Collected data
--------------------------------------------------

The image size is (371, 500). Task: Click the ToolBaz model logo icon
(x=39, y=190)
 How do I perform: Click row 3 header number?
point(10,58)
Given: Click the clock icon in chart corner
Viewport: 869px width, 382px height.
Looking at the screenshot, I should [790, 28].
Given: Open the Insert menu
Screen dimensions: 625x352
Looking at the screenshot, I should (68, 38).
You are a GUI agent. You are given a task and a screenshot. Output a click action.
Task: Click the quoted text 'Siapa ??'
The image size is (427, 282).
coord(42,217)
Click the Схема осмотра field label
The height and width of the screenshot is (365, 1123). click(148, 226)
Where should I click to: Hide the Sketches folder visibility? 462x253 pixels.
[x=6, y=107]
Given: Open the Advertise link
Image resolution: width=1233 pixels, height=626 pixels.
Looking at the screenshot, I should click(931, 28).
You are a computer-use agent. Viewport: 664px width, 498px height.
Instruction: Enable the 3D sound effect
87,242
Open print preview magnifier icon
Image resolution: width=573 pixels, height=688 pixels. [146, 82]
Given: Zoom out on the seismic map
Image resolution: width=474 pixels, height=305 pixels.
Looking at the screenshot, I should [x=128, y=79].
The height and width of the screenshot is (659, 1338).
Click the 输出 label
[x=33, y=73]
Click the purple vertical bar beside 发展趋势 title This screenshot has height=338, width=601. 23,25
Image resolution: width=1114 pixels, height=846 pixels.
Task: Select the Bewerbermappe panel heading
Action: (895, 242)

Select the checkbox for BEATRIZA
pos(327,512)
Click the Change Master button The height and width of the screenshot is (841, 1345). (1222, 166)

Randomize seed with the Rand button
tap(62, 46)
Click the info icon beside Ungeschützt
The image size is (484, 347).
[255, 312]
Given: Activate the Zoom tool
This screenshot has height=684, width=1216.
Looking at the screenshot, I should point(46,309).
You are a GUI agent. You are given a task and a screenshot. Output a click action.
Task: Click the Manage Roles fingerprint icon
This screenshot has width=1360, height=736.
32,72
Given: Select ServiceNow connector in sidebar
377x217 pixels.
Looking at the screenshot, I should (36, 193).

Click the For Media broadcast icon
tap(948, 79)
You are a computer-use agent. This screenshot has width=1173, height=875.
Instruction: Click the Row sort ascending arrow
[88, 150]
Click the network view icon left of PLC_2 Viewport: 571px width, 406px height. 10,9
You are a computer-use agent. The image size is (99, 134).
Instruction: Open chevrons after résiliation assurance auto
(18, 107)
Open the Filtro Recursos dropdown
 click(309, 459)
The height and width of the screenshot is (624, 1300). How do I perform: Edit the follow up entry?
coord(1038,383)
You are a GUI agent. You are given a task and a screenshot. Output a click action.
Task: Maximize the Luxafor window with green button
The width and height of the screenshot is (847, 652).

--------------------------------------------------

## Directions
Repeat the lines in the material above from the line with "Open print preview magnifier icon" up to and including the line with "Action: (895, 242)", without changing anything in them.

## Complete output
Open print preview magnifier icon
Image resolution: width=573 pixels, height=688 pixels. [146, 82]
Given: Zoom out on the seismic map
Image resolution: width=474 pixels, height=305 pixels.
Looking at the screenshot, I should [x=128, y=79].
The height and width of the screenshot is (659, 1338).
Click the 输出 label
[x=33, y=73]
Click the purple vertical bar beside 发展趋势 title This screenshot has height=338, width=601. 23,25
Image resolution: width=1114 pixels, height=846 pixels.
Task: Select the Bewerbermappe panel heading
Action: (895, 242)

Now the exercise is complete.